名聲真正說來只是他人對我們的評價,它就像一張遺照一樣,雖然在我們死後還能持續存在,供人點評,但是它對於我們來說已經毫無意義了。名聲並不是客觀的東西,它依賴人他人的心理,人們根據「這是誰」以及「他擁有什麼東西」來對一個人進行評價。他們會觀察我們的外貌、神態、性格,打聽我們的生活事跡,主觀判斷我們的人格;然後再根據我們的穿著打扮、消費水平、收入水平來推測我們的財富數量,最後根據個人喜惡做出評價,給予我們好的或壞的名聲。
只要我們看破名聲的本質,明白它只是「表象」,也就知道其無足輕重的地位。無論別人怎麼評價我,都無法改變我的人格,增加我的財富。名聲是求不來的,而是他人給予的。就算我修行成了聖人,照樣免不了誹謗、嫉妒與侮辱,改變不了他人的觀念與偏見。如果我們理解了名聲的主觀性,也就對一切評論置若罔聞了。其次,這些發出主觀評論的人一般也都是些無能之輩,叔本華說:
「當我們終於充分了解到在大多數人的頭腦裡面,都是些膚淺、表皮的思想,思維狹隘,情操低下,見解謬誤百出、是非顛倒,那我們就會逐漸對他人的評論淡然處之了。」
《世說新語》說阮籍德行優越,「未嘗臧否人物」。對於那些有見識的人來說,對他人評頭道足乃是輕薄之舉,他們知道任何人都不具備評價他人的資格。因此,我們可以繼續補充說「名聲是好事者給予的評價」。無法用來它衡量一個人的價值和功績,相反,它只是價值與功績的附帶產物,如果說錢財是身外之物,那麼名聲就是身外之物的身外之物了。
「越名教而任自然」
不要為了名聲而活
叔本華認為人性里存在虛榮的弱點,人們對別人如何看待自己思慮得過多,總是渴望得到好評,獲得尊重。但是這種好評和尊重對人的幸福影響十分微弱,更多只是滿足人的虛榮心而已。對於「虛榮心」,他說:
「『虛榮心』這個詞恰到好處地表達了那種追求沒有實在價值的東西的心理。」

## 資料列
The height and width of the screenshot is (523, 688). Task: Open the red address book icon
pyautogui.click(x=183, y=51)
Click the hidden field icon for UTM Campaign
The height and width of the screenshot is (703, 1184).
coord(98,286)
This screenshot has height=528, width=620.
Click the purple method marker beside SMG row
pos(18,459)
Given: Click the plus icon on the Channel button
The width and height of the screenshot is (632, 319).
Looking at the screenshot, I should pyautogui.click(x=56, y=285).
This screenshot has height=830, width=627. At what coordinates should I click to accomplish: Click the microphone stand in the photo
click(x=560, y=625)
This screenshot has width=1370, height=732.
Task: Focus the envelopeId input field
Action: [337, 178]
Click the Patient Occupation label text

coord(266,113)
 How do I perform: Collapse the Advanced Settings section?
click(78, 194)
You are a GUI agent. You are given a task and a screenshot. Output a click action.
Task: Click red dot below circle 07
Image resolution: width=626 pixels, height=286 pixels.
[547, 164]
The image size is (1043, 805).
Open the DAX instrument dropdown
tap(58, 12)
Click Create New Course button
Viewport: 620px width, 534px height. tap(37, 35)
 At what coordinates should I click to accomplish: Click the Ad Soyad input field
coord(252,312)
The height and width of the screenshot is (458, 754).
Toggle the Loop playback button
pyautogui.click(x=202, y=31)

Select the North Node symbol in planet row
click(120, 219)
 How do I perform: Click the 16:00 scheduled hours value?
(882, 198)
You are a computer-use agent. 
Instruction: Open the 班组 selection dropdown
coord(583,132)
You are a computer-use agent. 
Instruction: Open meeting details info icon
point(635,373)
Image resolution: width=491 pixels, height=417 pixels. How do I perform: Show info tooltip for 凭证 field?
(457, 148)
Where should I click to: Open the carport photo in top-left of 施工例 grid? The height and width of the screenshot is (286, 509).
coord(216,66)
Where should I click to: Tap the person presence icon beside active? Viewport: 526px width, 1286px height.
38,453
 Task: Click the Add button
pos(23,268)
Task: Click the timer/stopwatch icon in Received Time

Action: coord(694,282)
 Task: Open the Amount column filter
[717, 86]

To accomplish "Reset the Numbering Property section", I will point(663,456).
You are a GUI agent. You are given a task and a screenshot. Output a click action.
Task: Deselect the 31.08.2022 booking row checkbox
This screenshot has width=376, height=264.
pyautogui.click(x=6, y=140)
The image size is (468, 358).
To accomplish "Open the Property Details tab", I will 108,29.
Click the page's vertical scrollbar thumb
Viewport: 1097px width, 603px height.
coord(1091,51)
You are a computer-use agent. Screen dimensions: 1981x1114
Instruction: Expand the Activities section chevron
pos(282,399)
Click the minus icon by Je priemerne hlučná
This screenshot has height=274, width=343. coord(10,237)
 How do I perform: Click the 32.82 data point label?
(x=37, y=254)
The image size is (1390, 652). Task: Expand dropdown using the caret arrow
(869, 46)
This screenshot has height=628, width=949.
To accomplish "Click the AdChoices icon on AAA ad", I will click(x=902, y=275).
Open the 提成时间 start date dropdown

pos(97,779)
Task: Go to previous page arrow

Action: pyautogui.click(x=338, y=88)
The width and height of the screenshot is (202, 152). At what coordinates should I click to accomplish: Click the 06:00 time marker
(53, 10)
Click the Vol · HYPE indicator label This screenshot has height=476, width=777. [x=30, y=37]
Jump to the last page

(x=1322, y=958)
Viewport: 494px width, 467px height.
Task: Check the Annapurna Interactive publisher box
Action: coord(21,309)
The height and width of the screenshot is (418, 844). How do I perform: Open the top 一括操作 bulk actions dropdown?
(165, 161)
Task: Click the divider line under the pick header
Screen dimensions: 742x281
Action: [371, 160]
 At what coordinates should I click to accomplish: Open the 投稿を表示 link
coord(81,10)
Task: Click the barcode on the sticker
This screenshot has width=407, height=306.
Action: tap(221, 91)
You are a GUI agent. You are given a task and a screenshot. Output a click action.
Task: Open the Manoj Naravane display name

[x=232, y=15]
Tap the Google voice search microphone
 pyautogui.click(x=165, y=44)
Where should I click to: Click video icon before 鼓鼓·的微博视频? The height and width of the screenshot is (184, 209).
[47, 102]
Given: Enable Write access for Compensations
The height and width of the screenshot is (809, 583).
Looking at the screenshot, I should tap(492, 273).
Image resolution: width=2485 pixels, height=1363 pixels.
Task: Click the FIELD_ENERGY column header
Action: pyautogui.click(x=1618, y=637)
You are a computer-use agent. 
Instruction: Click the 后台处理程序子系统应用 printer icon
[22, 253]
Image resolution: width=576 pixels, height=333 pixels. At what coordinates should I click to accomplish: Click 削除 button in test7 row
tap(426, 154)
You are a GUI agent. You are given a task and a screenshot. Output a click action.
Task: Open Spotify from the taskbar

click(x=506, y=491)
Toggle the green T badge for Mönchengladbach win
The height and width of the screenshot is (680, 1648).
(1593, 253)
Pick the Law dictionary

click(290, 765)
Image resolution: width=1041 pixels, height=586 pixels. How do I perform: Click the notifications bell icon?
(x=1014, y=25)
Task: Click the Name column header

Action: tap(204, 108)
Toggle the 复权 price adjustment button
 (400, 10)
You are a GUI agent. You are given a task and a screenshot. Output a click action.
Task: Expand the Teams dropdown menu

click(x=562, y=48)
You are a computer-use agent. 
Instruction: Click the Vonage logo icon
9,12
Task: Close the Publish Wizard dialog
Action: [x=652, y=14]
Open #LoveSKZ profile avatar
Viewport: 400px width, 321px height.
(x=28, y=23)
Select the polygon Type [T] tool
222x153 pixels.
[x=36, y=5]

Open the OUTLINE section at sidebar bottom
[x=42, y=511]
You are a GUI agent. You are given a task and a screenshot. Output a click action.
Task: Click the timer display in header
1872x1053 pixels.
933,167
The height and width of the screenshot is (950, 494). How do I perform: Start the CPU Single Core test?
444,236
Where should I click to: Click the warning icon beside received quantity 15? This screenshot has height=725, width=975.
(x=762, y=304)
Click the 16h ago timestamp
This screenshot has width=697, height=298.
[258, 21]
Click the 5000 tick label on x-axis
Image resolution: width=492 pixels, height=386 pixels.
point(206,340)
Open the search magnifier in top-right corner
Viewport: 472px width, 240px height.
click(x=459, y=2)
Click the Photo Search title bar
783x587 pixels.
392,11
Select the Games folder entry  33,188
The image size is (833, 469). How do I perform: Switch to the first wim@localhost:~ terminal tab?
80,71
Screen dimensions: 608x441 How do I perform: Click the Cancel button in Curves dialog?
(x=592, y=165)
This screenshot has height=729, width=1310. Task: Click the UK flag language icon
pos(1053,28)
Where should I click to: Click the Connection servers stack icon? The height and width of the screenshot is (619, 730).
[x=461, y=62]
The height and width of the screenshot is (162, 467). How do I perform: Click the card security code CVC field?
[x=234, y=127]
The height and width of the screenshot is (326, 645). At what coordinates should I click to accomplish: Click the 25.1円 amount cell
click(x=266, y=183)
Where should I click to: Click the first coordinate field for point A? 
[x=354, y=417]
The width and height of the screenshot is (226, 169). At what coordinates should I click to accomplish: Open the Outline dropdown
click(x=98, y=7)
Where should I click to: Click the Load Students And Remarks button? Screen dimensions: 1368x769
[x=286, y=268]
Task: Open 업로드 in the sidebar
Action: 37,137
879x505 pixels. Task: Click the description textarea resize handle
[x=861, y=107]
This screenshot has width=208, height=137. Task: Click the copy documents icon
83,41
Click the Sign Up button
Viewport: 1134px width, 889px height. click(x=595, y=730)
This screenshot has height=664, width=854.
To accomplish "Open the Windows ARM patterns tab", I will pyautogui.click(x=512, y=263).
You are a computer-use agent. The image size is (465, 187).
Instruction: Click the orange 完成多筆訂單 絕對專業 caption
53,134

## 題目
請一字不改地抄出原文中從「只要我們看破名聲的本質,明白」到「聲就是身外之物的身外之物了。」的部分。 這些資料與原文內容沒有關聯。

## 答案
只要我們看破名聲的本質,明白它只是「表象」,也就知道其無足輕重的地位。無論別人怎麼評價我,都無法改變我的人格,增加我的財富。名聲是求不來的,而是他人給予的。就算我修行成了聖人,照樣免不了誹謗、嫉妒與侮辱,改變不了他人的觀念與偏見。如果我們理解了名聲的主觀性,也就對一切評論置若罔聞了。其次,這些發出主觀評論的人一般也都是些無能之輩,叔本華說:
「當我們終於充分了解到在大多數人的頭腦裡面,都是些膚淺、表皮的思想,思維狹隘,情操低下,見解謬誤百出、是非顛倒,那我們就會逐漸對他人的評論淡然處之了。」
《世說新語》說阮籍德行優越,「未嘗臧否人物」。對於那些有見識的人來說,對他人評頭道足乃是輕薄之舉,他們知道任何人都不具備評價他人的資格。因此,我們可以繼續補充說「名聲是好事者給予的評價」。無法用來它衡量一個人的價值和功績,相反,它只是價值與功績的附帶產物,如果說錢財是身外之物,那麼名聲就是身外之物的身外之物了。